Our living children that are still on earth listen to endless sobs in the next room because the pain is so deep and bottomless. This is not something that happens only on significant dates or holidays. This is something that occurs out of nowhere because of a memory, a scent, a noise, a season change, coming across a ziplock bag full of clothes that he or she wore and we never washed - should I keep going?

We never stop thinking about what they would be doing right now, what they would look like or what their favorite show would be. In my head my baby waddles through the house with messy blonde hair like his momma’s and holds tightly to a stuffed green t-rex. I know he would have loved dinosaurs. We can't forget about the closet full of clothes that will never be worn, the milestones that will never be achieved and the family vacations that will never be taken as a complete whole.

Many days we do not get dressed. We no longer bother putting makeup on because that would be a waste; the tears will wash it all off anyways. We have no desire to lose the last 10lbs of our pregnancy weight because that is the only thing we have physically left on our bodies to show our babies were here.

You think we look exhausted because we are keeping ourselves too busy. Truth? We look exhausted because we are exhausted. We are emotionally exhausted. We are exhausted because we are grieving for our child. We have all of the daily responsibilities and tasks that you have but we have to do them with a whole in our heart. That is exhausting.

The words OK, normal, happy and strong now carry a completely different meaning to us then they do to you. Please don’t forget our hearts have a piece of it missing for the rest of our lives but that it also has many pieces that are still here with us. Be patient with us. We are just going moment by moment, trying to find a balance between a life that was and a life that now is.

> **Assigned task 1**:
Condense the paragraph in the passage about grieving a child that begins "Many days we do not get dressed" into a single sentence that keeps its main facts.
> **Assigned task 2**:
Reproduce the passage about grieving a child word for word, between "You think we" and "that now is.", inclusive.

> **Supplied information**:
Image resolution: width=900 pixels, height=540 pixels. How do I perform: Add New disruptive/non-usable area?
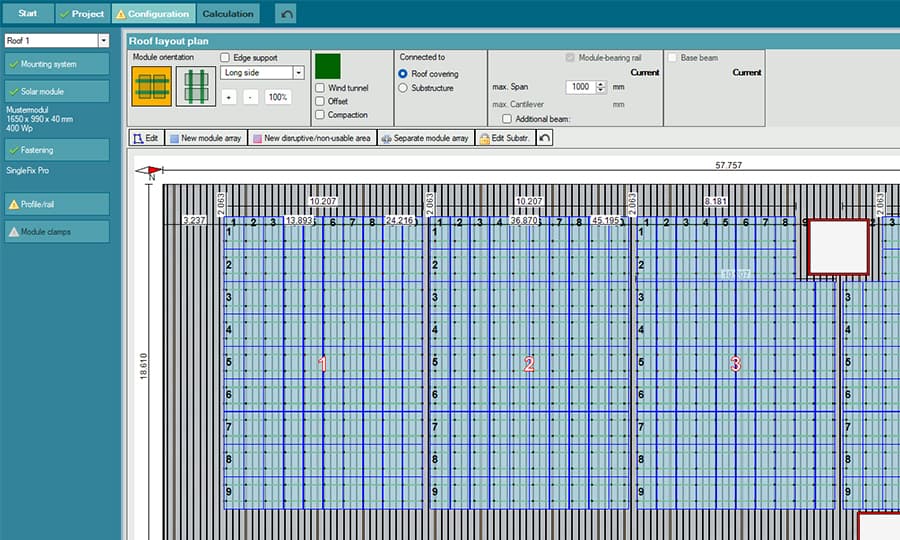[312, 138]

> **Exercise result 1**:
On many days we don't get dressed or wear makeup, since tears would wash it off, and we don't want to lose the last 10 lbs of pregnancy weight because it is the only physical sign left on our bodies that our babies were here.

> **Exercise result 2**:
You think we look exhausted because we are keeping ourselves too busy. Truth? We look exhausted because we are exhausted. We are emotionally exhausted. We are exhausted because we are grieving for our child. We have all of the daily responsibilities and tasks that you have but we have to do them with a whole in our heart. That is exhausting.

The words OK, normal, happy and strong now carry a completely different meaning to us then they do to you. Please don’t forget our hearts have a piece of it missing for the rest of our lives but that it also has many pieces that are still here with us. Be patient with us. We are just going moment by moment, trying to find a balance between a life that was and a life that now is.